Coho Salmon En Papillote

Whole individual Coho salmon opened flat and layered with sliced new potatoes, julienned onions, tomatoes, preserved lemon, Kalamata olives, and fresh herbs, then baked sealed in a parchment heart until puffed and golden.

FrenchSeafoodEasy30 minBy Northstar

Ingredients

Servings
4
  • 4 tbsp olive oil
  • 4 each individual whole Coho salmon, scaled, gutted and opened flat
  • 0.5 lb small new potatoes, sliced 1/4-inch thick
  • 1 cup julienned onions
  • 8 slice tomatoes, about 1/2-inch thick
  • 0.3 cup julienned preserved lemon
  • 0.5 cup Kalamata olives, pitted and halved
  • 4 tbsp finely chopped fresh mild herbs (basil, chervil, parsley, tarragon)

Instructions

  1. 1

    Preheat oven to 400°F. Fold 4 large sheets of parchment paper (16.5 x 24.5 inches) in half, and cut a half-heart shape from the fold. Open to reveal heart shapes.

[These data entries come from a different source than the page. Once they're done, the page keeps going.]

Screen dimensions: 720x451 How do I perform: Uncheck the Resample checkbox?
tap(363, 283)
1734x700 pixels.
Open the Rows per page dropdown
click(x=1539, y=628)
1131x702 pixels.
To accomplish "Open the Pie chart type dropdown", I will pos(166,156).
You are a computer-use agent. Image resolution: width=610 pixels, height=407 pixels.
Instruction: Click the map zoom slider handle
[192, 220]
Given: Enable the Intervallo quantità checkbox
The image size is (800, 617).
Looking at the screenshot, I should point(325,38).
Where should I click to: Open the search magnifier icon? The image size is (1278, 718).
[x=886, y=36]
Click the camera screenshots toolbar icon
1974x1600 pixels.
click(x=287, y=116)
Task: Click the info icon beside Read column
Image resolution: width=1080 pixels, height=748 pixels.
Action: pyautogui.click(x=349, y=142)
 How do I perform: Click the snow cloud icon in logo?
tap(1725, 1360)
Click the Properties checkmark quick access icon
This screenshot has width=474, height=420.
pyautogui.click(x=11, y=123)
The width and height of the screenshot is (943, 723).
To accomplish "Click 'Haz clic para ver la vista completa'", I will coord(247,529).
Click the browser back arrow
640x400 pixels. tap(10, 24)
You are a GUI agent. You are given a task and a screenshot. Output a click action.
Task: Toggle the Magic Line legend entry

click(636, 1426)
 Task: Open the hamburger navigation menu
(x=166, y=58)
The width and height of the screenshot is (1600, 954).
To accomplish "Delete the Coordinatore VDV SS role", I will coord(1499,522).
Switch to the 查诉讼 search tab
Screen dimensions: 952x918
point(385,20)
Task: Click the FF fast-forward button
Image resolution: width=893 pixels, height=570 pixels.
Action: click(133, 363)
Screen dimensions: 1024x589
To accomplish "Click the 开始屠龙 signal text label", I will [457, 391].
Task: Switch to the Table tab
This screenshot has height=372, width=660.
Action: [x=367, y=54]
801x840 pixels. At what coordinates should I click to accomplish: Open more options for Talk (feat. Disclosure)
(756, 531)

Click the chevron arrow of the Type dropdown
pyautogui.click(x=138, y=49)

Brush each with 1 tbsp olive oil.

  2. 2

    Season the salmon with salt and pepper. Place each salmon on half of a parchment sheet.

  3. 3

    Season and layer in this order over each salmon: potatoes, onions, tomatoes, preserved lemon, olives. Sprinkle 1 tbsp herbs over each.

  4. 4

    To close: fold the second side of the paper over, then fold and twist the edges, working from the bottom, until the bag is fully sealed.

  5. 5

    Place bags on a baking sheet. Bake until parchment is puffed and golden, about 20 minutes.

  6. 6

    To serve: place a bag on each plate, slit in an 'X', and fold back the paper. Serve hot.